There probably were at least a few wines back then — and there certainly are today — reminiscent of classic merlot and chardonnay from the Old World, but most did, and do, fall short.

Maybe short isn’t the right word, though.

Long Island wine shouldn’t taste like wine from California or Bordeaux or the Loire Valley or anywhere else except Long Island. The comparisons are lacking, not Long Island wine.

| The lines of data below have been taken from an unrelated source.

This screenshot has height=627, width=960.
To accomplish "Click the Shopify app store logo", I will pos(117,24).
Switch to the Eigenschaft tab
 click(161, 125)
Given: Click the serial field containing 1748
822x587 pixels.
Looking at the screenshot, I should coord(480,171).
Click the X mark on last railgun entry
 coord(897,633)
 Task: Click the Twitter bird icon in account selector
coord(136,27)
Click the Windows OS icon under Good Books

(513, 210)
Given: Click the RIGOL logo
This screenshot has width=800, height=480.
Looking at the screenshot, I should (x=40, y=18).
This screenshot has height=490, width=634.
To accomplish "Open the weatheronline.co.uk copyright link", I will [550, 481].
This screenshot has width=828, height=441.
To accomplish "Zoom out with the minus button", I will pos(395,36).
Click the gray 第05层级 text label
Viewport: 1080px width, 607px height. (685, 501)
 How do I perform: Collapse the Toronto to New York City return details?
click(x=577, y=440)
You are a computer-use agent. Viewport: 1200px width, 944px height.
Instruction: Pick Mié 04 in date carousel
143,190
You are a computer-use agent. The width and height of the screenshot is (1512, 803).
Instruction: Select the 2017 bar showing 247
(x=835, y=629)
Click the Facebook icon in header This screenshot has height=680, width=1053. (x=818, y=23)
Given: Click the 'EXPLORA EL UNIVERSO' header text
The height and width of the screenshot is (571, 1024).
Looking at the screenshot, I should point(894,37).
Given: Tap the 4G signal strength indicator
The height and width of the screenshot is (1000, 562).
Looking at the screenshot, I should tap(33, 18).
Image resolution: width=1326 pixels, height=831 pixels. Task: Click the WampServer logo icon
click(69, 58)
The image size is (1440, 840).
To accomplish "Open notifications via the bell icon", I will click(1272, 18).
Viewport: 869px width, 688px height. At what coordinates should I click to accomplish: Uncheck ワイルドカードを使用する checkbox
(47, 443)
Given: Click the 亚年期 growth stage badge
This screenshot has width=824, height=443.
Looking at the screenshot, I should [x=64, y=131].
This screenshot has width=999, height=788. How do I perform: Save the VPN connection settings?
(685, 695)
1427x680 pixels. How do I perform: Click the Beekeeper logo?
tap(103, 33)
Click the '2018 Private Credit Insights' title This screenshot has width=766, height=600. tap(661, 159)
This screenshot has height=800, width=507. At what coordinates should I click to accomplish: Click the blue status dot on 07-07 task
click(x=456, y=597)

And I think the greatest development in the Long Island wine industry over the past five or so years is a turn away from these comparisons. You almost never hear them anymore. And the winemaking reflects that, too. Winemakers aren’t beating the cabernet franc-iness out of their cabernet franc as much. Barrel-fermented chardonnay isn’t as oaky anymore. And while merlot and chardonnay still dominate plantings, varieties like albariño are on the rise as growers explore Long Island’s terroir further.

Winemakers — the good ones, anyway — have realized just how good Long Island wine is when it’s allowed to express itself as itself. Long Island wine is more comfortable in its own skin today than it was when I first started drinking and then writing about it.

My wife framed the first print story I ever wrote about wine — but it’s in our basement collecting dust. It was a story about local dessert wines and in the very first paragraph I referenced “Port from Spain.” Port isn’t made in Spain, of course. It comes from Portugal. I still cringe every time I see it. I guess I’ve come a long way since those days, too.